## Exercise
In the entries below, find the line with "Viewport: 665px width, 524px height." and the line with "Click the Afmelden". Print those two and everything between them exactly, and nothing else.

## Information provided
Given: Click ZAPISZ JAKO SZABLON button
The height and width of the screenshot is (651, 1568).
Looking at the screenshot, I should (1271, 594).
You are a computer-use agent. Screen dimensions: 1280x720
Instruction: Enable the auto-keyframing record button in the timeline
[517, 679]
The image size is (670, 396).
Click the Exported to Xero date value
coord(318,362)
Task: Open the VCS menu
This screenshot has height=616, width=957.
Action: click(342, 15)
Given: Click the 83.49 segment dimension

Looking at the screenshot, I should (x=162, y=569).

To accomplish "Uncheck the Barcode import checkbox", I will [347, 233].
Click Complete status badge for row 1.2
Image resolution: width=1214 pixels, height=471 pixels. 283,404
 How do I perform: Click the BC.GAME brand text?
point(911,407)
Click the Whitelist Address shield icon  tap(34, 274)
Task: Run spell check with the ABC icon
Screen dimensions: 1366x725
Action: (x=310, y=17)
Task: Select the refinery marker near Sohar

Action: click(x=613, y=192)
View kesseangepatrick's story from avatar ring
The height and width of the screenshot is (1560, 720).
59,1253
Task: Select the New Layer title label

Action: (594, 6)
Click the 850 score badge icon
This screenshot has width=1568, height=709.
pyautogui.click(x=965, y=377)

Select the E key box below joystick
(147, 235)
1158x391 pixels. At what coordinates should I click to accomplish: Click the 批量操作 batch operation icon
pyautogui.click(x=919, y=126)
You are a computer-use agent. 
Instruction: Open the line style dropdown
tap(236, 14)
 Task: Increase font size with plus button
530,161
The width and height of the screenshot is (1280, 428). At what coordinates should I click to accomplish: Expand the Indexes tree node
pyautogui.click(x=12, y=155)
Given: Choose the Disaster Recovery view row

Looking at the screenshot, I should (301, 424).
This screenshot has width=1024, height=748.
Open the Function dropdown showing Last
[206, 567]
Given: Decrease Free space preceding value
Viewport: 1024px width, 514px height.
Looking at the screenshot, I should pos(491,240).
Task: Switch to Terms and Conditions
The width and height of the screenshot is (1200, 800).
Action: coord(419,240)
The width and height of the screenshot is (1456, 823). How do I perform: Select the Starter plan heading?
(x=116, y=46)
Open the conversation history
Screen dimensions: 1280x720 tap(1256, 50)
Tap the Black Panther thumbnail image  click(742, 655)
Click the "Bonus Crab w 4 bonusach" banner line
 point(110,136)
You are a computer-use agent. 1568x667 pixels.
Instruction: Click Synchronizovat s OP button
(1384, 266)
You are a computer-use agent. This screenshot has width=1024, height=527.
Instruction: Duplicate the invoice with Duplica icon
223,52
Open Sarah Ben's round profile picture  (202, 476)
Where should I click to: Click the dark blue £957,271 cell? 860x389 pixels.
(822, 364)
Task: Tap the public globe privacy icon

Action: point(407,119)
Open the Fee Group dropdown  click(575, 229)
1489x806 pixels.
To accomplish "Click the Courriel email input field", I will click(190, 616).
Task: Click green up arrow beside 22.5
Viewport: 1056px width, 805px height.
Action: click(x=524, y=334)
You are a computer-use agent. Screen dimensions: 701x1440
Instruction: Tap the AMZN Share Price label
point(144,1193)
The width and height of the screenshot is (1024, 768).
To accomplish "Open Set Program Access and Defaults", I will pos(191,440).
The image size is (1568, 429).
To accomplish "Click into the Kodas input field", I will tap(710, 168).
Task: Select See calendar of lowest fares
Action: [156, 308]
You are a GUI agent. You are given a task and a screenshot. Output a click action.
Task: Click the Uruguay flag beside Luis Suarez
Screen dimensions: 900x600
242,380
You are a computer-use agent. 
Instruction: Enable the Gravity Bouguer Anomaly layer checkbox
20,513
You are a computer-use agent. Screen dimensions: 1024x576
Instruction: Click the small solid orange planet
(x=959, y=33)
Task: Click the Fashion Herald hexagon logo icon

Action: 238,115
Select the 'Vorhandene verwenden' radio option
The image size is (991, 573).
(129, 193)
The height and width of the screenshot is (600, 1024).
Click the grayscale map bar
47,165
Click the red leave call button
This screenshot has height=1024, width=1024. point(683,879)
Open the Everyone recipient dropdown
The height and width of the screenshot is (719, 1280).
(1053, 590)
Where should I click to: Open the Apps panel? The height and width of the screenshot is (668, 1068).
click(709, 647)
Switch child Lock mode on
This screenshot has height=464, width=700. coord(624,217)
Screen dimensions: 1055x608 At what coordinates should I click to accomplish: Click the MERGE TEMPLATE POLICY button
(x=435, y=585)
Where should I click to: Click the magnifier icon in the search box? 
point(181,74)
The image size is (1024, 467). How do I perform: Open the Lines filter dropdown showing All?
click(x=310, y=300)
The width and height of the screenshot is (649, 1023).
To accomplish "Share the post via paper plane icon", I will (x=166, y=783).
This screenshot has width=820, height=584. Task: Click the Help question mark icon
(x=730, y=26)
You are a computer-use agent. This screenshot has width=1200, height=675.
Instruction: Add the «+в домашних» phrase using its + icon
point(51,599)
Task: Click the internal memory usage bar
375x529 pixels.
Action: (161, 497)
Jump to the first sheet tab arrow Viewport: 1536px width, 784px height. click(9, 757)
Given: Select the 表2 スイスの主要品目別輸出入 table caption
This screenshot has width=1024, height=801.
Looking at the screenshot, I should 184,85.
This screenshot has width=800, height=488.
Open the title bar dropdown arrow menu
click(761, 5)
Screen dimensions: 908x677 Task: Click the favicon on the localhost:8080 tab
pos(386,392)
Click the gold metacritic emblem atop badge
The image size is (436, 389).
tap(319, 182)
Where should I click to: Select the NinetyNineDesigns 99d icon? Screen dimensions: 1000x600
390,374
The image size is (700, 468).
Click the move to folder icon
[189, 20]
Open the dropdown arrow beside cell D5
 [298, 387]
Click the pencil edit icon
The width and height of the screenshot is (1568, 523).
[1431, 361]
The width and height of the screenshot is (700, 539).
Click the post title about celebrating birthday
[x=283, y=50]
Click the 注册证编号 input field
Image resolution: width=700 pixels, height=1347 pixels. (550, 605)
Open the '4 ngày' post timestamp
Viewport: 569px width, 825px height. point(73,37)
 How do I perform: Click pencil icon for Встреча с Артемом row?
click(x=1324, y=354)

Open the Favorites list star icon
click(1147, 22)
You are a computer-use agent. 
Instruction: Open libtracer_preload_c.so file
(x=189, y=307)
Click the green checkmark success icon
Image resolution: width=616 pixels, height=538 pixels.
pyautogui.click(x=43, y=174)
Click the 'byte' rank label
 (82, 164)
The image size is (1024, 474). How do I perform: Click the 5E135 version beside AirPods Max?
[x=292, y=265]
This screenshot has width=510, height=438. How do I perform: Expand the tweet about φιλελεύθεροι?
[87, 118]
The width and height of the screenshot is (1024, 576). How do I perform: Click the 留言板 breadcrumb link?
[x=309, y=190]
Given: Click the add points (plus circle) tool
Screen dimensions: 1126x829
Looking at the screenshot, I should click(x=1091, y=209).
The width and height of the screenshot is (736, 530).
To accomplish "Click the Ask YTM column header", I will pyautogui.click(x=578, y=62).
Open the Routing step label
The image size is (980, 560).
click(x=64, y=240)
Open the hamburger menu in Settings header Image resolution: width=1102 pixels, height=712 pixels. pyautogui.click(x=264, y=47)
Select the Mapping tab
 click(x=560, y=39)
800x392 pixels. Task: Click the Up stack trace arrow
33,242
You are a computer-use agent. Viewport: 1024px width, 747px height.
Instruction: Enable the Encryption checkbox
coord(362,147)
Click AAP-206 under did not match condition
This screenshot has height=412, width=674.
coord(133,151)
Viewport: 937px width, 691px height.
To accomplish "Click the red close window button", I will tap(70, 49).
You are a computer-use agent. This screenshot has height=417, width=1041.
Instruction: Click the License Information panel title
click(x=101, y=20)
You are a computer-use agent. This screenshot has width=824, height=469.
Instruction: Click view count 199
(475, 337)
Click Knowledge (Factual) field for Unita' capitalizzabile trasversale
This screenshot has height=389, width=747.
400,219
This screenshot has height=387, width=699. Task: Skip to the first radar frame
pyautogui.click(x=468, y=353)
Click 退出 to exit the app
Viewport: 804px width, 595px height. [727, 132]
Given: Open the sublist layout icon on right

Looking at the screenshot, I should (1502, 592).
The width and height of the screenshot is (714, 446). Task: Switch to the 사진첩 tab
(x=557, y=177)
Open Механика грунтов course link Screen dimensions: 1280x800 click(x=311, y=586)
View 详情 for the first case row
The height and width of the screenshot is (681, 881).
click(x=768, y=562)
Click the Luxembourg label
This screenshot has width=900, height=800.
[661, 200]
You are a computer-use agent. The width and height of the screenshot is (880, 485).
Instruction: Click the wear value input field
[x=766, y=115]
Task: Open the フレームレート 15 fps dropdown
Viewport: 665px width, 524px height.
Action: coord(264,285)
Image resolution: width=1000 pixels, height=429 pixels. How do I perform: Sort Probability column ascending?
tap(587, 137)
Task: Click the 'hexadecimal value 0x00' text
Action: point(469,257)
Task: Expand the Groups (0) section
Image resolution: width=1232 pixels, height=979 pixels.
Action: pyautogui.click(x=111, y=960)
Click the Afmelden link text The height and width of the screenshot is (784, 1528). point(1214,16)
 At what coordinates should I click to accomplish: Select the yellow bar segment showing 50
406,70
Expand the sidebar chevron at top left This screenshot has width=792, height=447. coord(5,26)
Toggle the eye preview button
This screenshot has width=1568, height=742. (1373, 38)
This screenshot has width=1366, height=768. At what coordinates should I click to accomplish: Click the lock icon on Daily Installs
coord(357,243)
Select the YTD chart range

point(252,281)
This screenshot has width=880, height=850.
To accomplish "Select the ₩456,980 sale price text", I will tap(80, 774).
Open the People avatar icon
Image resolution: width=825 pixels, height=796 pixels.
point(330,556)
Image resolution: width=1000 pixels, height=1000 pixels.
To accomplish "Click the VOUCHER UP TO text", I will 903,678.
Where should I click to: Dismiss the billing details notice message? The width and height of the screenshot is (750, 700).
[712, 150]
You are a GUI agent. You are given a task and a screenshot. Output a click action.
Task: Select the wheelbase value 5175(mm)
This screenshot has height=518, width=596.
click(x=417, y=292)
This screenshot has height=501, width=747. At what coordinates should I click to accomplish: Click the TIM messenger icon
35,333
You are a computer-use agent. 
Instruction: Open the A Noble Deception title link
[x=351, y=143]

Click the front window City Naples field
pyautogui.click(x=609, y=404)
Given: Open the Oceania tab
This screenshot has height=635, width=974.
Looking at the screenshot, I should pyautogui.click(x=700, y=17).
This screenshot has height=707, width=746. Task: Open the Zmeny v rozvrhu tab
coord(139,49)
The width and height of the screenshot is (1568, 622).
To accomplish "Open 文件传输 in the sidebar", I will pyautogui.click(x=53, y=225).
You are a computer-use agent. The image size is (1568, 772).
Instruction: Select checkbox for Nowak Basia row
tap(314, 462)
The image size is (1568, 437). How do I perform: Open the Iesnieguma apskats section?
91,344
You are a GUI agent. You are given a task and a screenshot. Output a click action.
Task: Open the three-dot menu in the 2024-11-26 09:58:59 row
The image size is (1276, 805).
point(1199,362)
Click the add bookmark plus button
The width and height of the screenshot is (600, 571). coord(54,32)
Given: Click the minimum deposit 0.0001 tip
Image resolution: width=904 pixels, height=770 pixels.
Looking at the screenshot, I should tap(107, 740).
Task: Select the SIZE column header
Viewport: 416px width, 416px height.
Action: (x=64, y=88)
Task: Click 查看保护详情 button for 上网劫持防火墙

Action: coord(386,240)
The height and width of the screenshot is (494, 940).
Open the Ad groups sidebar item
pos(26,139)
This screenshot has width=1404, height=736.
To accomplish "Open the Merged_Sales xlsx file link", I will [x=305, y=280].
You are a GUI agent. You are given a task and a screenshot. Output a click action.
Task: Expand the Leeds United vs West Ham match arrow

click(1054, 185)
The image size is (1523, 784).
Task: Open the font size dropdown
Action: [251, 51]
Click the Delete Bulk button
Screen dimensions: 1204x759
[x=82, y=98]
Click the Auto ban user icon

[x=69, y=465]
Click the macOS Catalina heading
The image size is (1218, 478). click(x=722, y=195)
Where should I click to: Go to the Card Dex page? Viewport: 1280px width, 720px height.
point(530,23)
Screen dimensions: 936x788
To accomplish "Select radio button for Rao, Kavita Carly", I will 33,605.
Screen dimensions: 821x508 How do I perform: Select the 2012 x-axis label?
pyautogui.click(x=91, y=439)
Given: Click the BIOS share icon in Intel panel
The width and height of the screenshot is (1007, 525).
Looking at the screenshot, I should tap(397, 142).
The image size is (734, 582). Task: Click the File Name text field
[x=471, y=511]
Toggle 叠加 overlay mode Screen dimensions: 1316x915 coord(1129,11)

## Solution below
Viewport: 665px width, 524px height.
Action: coord(264,285)
Image resolution: width=1000 pixels, height=429 pixels. How do I perform: Sort Probability column ascending?
tap(587, 137)
Task: Click the 'hexadecimal value 0x00' text
Action: point(469,257)
Task: Expand the Groups (0) section
Image resolution: width=1232 pixels, height=979 pixels.
Action: pyautogui.click(x=111, y=960)
Click the Afmelden link text The height and width of the screenshot is (784, 1528). point(1214,16)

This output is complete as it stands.